It's achievements like this that make me so proud to announce the modernization and expansion of one of OxyChem's key plants, which we'll detail in just a minute. Turning to oil and gas. I'd like to congratulate the Gulf of Mexico team in celebrating first oil from the new discovery field, Horn Mountain West. The new field was successfully tied back to the Horn Mountain spar using a three and a half-mile dual flow line.


The project came in on budget and more than three months ahead of schedule. The Horn Mountain West tieback is expected to eventually add approximately 30,000 barrels of oil production per day and is an excellent example of our ability to leverage our assets and technical expertise to bring new production online in a capital-efficient manner. I'd also like to congratulate our Al Hosn and Oman teams. Al Hosn achieved a recent production record following the first full plant shutdown as a part of a planned turnaround in the first quarter.
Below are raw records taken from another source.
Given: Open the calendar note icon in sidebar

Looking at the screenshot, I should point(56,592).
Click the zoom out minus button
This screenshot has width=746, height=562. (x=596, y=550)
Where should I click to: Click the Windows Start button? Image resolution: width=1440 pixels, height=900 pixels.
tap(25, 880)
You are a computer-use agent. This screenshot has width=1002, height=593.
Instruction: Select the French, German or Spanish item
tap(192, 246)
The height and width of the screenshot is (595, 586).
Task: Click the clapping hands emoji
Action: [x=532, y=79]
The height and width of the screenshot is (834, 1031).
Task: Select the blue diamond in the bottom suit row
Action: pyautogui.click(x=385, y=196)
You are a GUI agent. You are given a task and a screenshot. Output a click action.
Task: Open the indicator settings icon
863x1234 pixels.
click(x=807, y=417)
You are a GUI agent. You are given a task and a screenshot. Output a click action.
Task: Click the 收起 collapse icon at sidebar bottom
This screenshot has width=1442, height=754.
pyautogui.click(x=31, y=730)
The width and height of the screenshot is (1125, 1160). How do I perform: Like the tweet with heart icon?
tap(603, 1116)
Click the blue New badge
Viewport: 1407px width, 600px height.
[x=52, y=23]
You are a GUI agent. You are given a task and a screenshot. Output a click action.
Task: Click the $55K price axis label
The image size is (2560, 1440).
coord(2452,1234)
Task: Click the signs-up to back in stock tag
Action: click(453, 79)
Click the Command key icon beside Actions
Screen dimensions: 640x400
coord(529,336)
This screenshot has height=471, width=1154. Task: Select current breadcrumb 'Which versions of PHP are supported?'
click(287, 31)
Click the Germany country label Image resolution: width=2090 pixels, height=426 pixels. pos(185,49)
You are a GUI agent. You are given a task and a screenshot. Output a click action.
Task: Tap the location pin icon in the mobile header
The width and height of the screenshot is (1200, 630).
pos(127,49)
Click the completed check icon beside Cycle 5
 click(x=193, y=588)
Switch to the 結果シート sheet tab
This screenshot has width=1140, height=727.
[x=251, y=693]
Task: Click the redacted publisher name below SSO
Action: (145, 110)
The Battleground project represents the first sizable investment we've made in OxyChem since the construction and completion of the 4CPe plant, an ethylene cracker that were completed in 2017. This high-return project is just one of several opportunities we have to grow OxyChem's cash flow over the next few years. We are conducting similar FEED studies for additional chlor-alkali assets and plan to communicate the results when complete. I'll now turn the call over to Rob, who will walk you through our second quarter results and guidance.


We expect the Delaware JV and the enhanced Midland JV and to allow us to maintain or even lower industry-leading capital intensity in the Permian in 2023 onwards. We will provide further details when we provide 2023 production guidance. Given that January 1, '22 effective date and related working interest transferred to our JV partner in the Midland Basin, we have adjusted our full year Permian production guidance down slightly. Separately, we are reallocating a portion of the capital we earmarked for the OBO spending this year to our operated Permian assets.


Reallocating capital operating activity will provide more certainty in our West delivery for the second half of 2022 and the start of 2023, while also delivering superior returns given our inventory quality and cost control. While the timing of this change has a slight impact on our 2022 production due to activity relocation in the second half of the year, the benefit of developing resources that we operate is expected to result in even stronger financial performance going forward. The updated activity slide in the earnings presentation appendix reflects this change. The shift in OBO capital, combined with the JV working interest transfer, as well as various short-term operability matters all contributed to a slightly lowering our full year Permian production guidance.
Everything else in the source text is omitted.